Tale riduzione dell’ impianto fotovoltaico oggetto di causa deve avvenire fino a concorrenza della porzione di tetto condominiale effettivamente corrispondente alla propria quota, con conseguente liberazione dello spazio comune per le analoghe finalità degli altri condomini, più precisamente, secondo le indicazioni fornite dal CTU, lo spazio occupato deve corrispondere alla misura di 16,7 mq, indicala dal tecnico come porzione di superficie utilizzabile per l’ installazione di moduli fotovoltaici per ogni condomino.
Circa la domanda attorea di condanna della convenuta al risarcimento del danno subito dagli attori e/o alla corresponsione di un indennizzo dovuto agli stessi a seguito ed in conseguenza dell’occupazione illegittima ed abusiva del tetto XX da quantificarsi, in via equitativa, la stessa non può trovare accoglimento in mancanza di prova del danno effettivamente subito.
Neppure può farsi luogo ad una liquidazione equitativa del danno, in quanto quest’ultima presuppone che, a monte, il giudice abbia accertato la sussistenza di un danno, circostanza non emersa nel caso in esame ( si veda, in particolare, la giurisprudenza di legittimità sul punto, secondo la quale “la liquidazione equitativa del danno, ai sensi dell’art. 1226 c.c., presuppone che il pregiudizio economico del quale la parte reclama il risarcimento, sia certo nella sua esistenza ontologica, mentre se tale certezza non sussiste, il giudice non può procedere alla quantificazione del danno in via equitativa, non sottraendosi tale ipotesi all’appiicazione del principio dell’onere della prova quale regola del giudizio, secondo il quale se l’attore non ha fornito la prova del suo diritto in giudizio la sua domanda deve essere rigettata” (Cassazione civile, sez.
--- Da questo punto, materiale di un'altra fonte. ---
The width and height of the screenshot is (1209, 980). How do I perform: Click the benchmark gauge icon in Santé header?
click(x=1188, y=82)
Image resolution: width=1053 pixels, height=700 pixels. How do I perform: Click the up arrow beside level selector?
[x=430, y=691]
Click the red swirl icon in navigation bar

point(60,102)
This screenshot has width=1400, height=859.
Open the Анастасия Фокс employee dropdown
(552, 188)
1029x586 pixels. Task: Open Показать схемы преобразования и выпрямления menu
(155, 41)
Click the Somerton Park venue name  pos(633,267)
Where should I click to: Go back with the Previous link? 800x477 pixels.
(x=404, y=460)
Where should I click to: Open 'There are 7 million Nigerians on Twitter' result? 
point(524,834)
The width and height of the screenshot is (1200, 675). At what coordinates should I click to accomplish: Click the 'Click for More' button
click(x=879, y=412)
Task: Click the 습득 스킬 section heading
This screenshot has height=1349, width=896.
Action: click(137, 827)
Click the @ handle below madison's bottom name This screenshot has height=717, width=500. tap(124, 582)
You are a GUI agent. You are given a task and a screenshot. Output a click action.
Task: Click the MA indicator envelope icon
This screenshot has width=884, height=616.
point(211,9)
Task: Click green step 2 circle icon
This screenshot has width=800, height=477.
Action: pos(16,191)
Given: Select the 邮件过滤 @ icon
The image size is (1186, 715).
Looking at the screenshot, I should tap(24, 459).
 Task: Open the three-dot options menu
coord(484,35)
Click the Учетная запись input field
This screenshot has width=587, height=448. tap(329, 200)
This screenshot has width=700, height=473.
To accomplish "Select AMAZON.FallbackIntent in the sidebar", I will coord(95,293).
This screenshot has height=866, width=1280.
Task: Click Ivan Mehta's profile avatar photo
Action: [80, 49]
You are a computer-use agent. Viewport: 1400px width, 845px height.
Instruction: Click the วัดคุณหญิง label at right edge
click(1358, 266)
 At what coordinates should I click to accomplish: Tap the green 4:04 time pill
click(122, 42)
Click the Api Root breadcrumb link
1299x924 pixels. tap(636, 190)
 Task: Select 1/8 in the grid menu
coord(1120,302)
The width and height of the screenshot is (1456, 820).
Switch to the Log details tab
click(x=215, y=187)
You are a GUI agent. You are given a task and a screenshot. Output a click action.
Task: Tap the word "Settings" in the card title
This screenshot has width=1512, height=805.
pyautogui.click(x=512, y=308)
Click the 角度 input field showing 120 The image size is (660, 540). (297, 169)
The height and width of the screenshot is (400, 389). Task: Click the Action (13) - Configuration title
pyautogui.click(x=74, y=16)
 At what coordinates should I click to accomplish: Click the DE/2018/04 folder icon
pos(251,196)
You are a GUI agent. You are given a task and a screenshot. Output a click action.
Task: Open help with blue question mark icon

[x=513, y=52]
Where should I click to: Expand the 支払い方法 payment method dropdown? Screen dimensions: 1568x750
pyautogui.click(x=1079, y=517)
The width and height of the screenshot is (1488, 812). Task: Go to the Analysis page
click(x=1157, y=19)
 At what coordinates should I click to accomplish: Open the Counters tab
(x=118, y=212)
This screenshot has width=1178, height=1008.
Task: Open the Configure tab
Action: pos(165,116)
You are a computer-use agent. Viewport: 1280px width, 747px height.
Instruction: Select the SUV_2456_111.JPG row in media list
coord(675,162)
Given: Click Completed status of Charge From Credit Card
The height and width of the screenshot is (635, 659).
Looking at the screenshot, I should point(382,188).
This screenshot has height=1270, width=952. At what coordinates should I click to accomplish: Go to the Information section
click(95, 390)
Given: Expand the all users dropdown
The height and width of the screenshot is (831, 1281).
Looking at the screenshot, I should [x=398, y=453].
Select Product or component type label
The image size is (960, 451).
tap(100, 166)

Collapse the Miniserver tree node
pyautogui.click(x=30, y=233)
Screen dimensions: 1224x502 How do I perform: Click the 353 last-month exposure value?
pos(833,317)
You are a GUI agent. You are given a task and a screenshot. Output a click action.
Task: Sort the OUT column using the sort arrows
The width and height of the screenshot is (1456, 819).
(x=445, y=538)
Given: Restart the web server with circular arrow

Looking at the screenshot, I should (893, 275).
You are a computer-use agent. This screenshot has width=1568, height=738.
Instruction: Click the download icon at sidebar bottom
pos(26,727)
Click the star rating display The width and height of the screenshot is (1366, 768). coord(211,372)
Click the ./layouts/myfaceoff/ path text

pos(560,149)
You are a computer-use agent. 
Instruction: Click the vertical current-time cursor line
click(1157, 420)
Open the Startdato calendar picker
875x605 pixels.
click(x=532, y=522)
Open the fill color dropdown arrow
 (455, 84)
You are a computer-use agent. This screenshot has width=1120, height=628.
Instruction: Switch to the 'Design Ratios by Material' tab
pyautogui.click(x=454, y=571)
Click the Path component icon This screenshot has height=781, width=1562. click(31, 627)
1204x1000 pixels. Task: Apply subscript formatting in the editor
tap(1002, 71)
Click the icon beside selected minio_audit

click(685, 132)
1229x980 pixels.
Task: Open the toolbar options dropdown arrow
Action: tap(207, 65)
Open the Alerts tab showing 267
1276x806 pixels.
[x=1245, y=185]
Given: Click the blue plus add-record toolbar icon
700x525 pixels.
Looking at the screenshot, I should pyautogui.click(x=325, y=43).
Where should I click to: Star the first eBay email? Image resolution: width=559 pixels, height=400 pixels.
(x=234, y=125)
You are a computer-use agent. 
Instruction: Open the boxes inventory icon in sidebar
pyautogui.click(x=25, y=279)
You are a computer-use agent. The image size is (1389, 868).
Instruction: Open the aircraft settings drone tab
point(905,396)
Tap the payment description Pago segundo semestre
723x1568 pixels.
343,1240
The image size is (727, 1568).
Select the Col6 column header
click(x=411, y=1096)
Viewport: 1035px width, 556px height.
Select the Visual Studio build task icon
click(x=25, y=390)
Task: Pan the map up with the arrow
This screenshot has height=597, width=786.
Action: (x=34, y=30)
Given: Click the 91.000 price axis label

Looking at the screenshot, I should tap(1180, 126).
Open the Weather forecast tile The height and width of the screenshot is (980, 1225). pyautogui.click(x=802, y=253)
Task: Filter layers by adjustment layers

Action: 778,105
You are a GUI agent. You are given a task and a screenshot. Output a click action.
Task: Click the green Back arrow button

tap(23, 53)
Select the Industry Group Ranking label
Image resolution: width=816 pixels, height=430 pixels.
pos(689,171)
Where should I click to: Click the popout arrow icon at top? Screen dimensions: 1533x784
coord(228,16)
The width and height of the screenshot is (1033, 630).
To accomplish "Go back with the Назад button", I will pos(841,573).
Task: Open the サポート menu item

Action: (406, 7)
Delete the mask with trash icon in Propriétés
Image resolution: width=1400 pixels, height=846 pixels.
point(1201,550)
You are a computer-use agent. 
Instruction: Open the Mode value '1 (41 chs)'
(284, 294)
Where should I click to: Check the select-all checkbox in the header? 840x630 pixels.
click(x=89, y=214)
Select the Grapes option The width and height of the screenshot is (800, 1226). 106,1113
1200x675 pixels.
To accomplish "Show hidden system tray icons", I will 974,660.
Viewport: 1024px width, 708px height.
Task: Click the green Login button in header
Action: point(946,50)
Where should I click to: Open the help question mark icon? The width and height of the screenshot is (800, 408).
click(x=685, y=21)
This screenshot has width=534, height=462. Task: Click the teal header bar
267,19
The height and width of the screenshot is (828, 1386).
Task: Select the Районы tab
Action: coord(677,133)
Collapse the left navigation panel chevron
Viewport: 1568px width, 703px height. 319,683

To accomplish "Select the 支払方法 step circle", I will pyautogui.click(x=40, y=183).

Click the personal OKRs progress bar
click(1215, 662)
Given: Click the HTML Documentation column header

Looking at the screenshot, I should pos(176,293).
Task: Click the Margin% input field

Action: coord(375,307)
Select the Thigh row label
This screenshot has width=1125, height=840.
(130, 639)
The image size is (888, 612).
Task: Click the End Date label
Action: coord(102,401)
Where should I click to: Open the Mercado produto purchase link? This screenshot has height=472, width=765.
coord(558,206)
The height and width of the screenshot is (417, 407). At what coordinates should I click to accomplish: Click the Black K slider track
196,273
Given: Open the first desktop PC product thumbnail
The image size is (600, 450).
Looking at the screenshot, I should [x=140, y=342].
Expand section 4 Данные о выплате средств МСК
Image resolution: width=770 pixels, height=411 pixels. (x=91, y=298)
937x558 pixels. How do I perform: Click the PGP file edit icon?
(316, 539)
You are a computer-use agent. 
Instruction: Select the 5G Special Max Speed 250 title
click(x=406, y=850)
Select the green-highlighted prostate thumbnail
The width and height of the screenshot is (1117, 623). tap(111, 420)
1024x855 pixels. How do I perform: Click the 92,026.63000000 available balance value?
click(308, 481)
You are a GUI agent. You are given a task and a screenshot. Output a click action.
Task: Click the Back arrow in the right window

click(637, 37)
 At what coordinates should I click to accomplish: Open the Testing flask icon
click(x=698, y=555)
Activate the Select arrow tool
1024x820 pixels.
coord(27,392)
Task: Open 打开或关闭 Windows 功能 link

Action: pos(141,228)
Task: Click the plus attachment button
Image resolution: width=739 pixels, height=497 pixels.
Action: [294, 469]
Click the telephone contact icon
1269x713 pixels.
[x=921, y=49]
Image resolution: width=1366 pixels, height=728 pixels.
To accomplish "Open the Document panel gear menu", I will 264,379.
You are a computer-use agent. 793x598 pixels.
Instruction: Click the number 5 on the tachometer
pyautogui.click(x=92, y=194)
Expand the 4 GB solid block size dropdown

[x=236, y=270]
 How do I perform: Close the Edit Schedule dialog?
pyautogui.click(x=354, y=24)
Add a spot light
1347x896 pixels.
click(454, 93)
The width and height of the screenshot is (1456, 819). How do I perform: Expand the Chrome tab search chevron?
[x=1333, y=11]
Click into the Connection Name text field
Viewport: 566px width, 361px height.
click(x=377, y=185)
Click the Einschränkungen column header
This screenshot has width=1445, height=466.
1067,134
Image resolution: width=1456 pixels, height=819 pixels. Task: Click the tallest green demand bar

III, 5 aprile 2003, n. 5375, ma si vedano anche Cassazione civile, sez. I, 10 luglio 2003, n. 10850; Cassazione civile, sez. IL 18 novembre 2002, n. 16202; Cassazione civile, sez. III, 7 marzo 2002, n. 3327; Cassazione civile, sez. II, 8 settembre 1997, N. 8711).
Le spese processuali in ragione del parziale accoglimento della domanda sono compensate per un terzo, mentre i restanti due terzi ai sensi dell’art. 91 c.p.c. seguono la soccombenza e sono poste a carico di XX.
La liquidazione, come da dispositivo, è effettuata secondo i parametri medi di cui al D.M. della Giustizia n. 55 del 2014, come modificato dal decreto 147 del 2022 e ss.mm., tenendo conto del valore della controversia e dell’ attività effettivamente prestata per ciascuna fase di giudizio.
P.Q.M.
Il Tribunale, definitivamente pronunciando, nella causa civile di 1 Grado iscritta al N. 2235/2017 R.G. promossa da XX XX – XX – XX contro XX ogni diversa istanza disattesa o assorbita, cosi provvede:
– Accoglie in parte la domanda e per l’effetto condanna XX al ridimensionamento dell’ impianto fotovoltaico nella misura indicata dal CTU di 16,7 mq di superficie utilizzabile per l’ installazione di moduli fotovoltaici;
– Compensa tra le parti le spese di lite nella misura di 1/3;
– Condanna XX al pagamento delle restanti spese di lite, che si liquidano già nella misura di 2/ 3, pari ad euro Euro 191,7 per spese ed Euro 3.384,7 per compensi, per ciascuna parte e con distrazione in favore del procuratore che si è dichiarato antistatario, oltre IVA, CPA e rimborso forfetario al 15 %,;
– Pone le spese di CTU definitivamente a carico di XX.
Conclusione
Così deciso in Trani, il 17 gennaio 2025.
Depositata in Cancelleria il 17 gennaio 2025.